PROBIOTICS AS A TOOL AGAINST COINFECTION
Promoting resilience in the face of stacked stressors is critical to protecting health and maximizing genetic potential. While there are no silver bullets, using multiple interventions that decouple pathogenic synergies through lowering pathogen load, increasing innate immunity and promote gut integrity may lead to greatest successes. This can include tools such as effective Bacillus-based solutions. To learn more on coinfections, pathogen surveillance and United Animal Health’s Bacillus-based solutions, visit UnitedAnH.com/Strateris or talk to a United Animal Health account manager today.
REFERENCES
[1] A. Samy and M.M. Naguib, “Avian Respiratory Coinfection and Impact on Avian Influenza Pathogenicity in Domestic Poultry: Field and Experimental Findings,” Vet Sci. vol. 5, no.1, p. 23, Feb 2018, doi: 10.3390/vetsci5010023.

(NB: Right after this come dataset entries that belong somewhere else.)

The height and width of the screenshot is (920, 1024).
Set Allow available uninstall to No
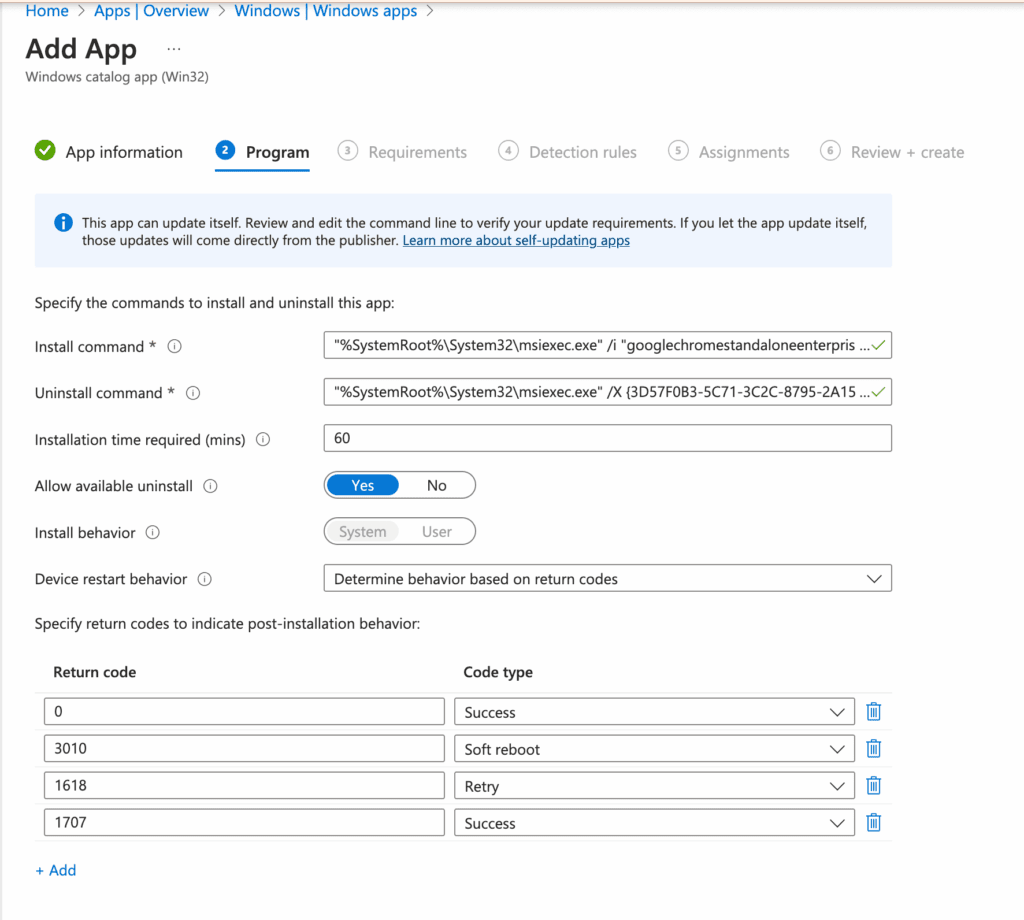click(437, 485)
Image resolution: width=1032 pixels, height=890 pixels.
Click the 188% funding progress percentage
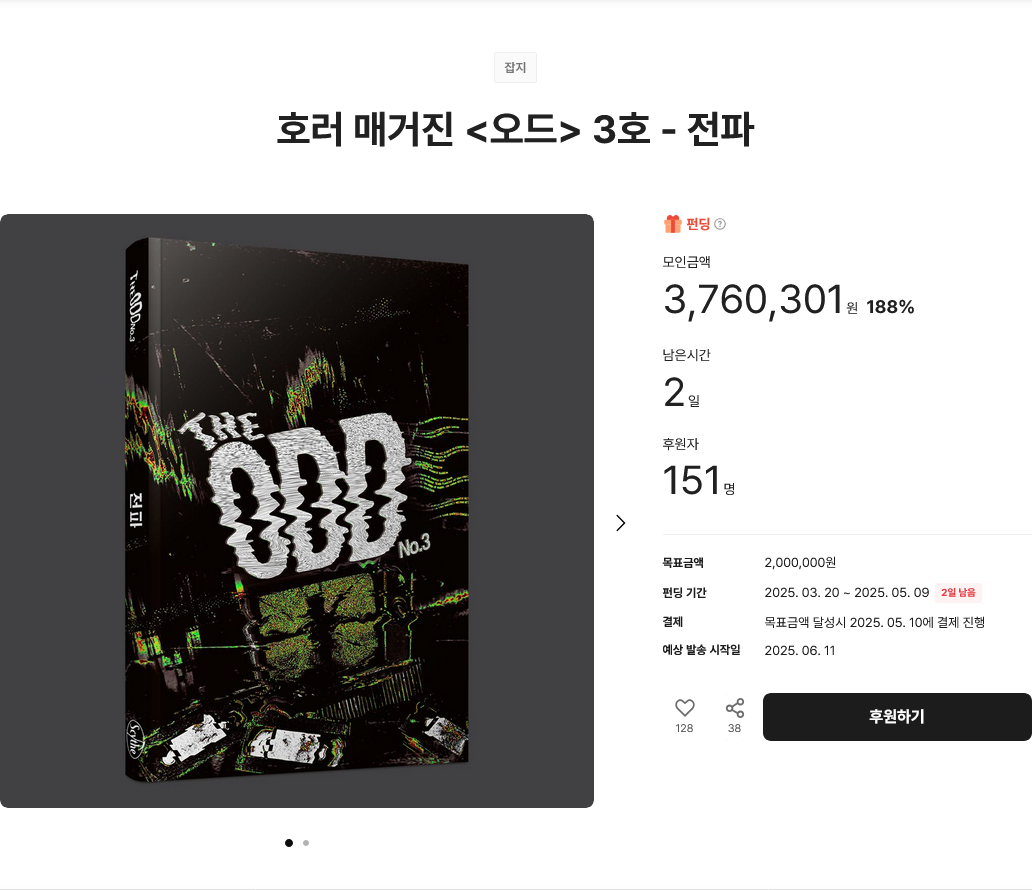(x=890, y=307)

[2] Y. Ban and L. L. Guan, “Implication and challenges of direct-fed microbial supplementation to improve ruminant production and health,” Journal of Animal Science and Biotechnology, vol. 12, no. 1, p. 109, Oct. 2021, doi: 10.1186/s40104-021-00630-x.
[3] A. Lopez-Santamarina et al., “Probiotic Effects against Virus Infections: New Weapons for an Old War,” Foods, vol. 10, no. 1, Art. no. 1, Jan. 2021, doi: 10.3390/foods10010130.
[4] F. A. Zuckermann et al., “Bacillus-Based Direct-Fed Microbial Reduces the Pathogenic Synergy of a Coinfection with Salmonella enterica Serovar Choleraesuis and Porcine Reproductive and Respiratory Syndrome Virus,” Infection and Immunity, vol. 90, no. 4, pp. e00574-21, Mar. 2022, doi: 10.1128/iai.00574-21.